Jika belum ada peraturan yang secara jelas mengatur hal ini, Tigor menyarankan perekrutan 'pak ogah' ditunda hingga ada kejelasan.
"Harus tahu nanti mereka begini cuma sementara atau gimana, mereka tugasnya apa, fungsi mereka kira-kira membantu atau malah merugikan, semacam itu lah," kata Tigor.
Tigor sendiri merasa 'pak ogah' pada umumnya membantu di jalan, namun kadangkala mereka hadir pada tempat yang tidak diperlukan.
Menurut dia, ada persimpangan atau jalan yang sudah lancar dan tak memerlukan mereka, namun mereka justru hadir untuk 'mencari' uang.

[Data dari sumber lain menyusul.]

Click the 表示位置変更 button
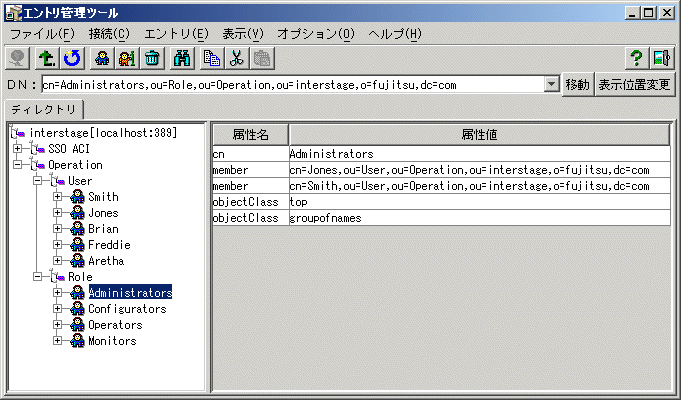This screenshot has width=681, height=400. [x=636, y=85]
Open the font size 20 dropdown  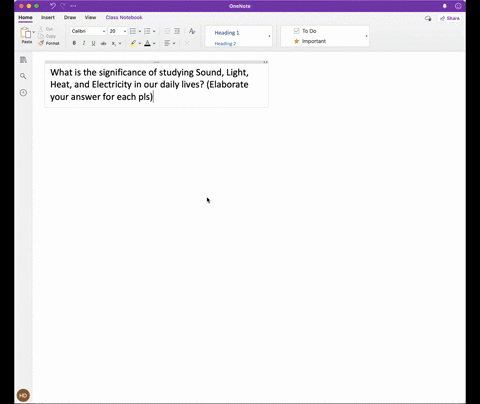(118, 31)
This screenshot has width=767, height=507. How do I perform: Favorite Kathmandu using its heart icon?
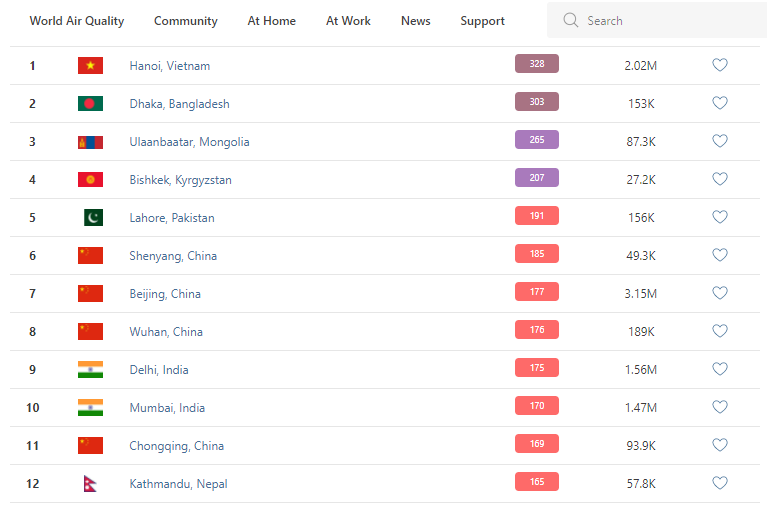(720, 484)
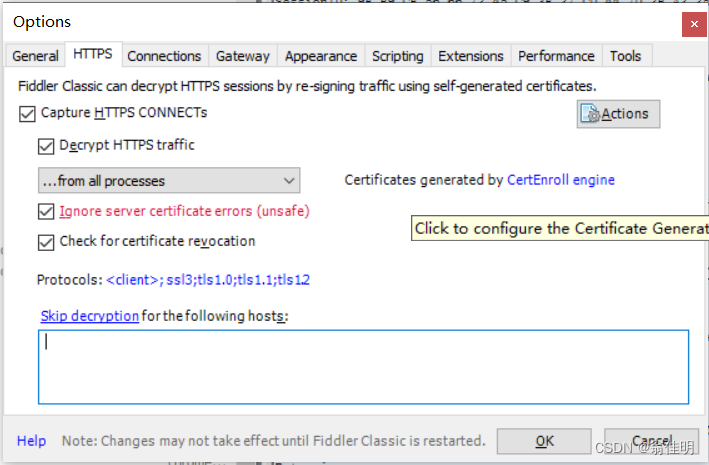
Task: Uncheck Decrypt HTTPS traffic
Action: click(x=46, y=147)
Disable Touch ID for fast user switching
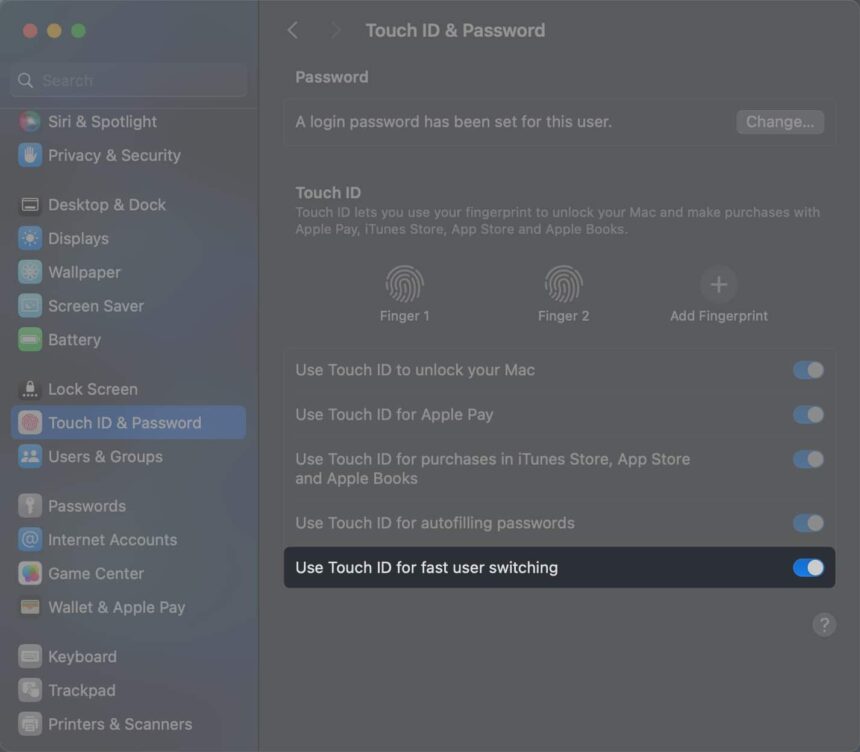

Ia mengharapkan apabila memang perekrutan ini terealisasi nantinya, agar 'pak ogah' ditempatkan memang pada pos-pos yang membutuhkan.
Diberitakan sebelumnya, Pemprov DKI Jakarta dan Polda Metro Jaya berencana merekrut 'pak ogah' untuk mengatur lalu lintas di wilayah ibu kota.
Kemacetan yang meningkat karena pembangunan infrastruktur serta dirasa belum cukupnya personel untuk membantu mengurangi kemacetan lalu lintas, menjadi alasan perekruta ini.
Direktur Lalu Lintas Kepolisian Daerah Metro Jaya Komisaris Besar Halim Pagarra menyatakan akan ada julukan baru bagi mereka yaitu Sukarelawan Pengatur Lalu Lintas (Supertas).
"Mereka akan menggunakan seragam, dan diupah juga. Dananya dari Corporate Social Responsibility (CSR)," ujar Halim di Polda Metro Jaya, Semanggi, Jakarta Selatan, Jumat (21/7/2017) lalu.
Meski isu ini sudah gencar, namun konsep ini masih belum terealisasikan dan masih dalam tahap penggodokan.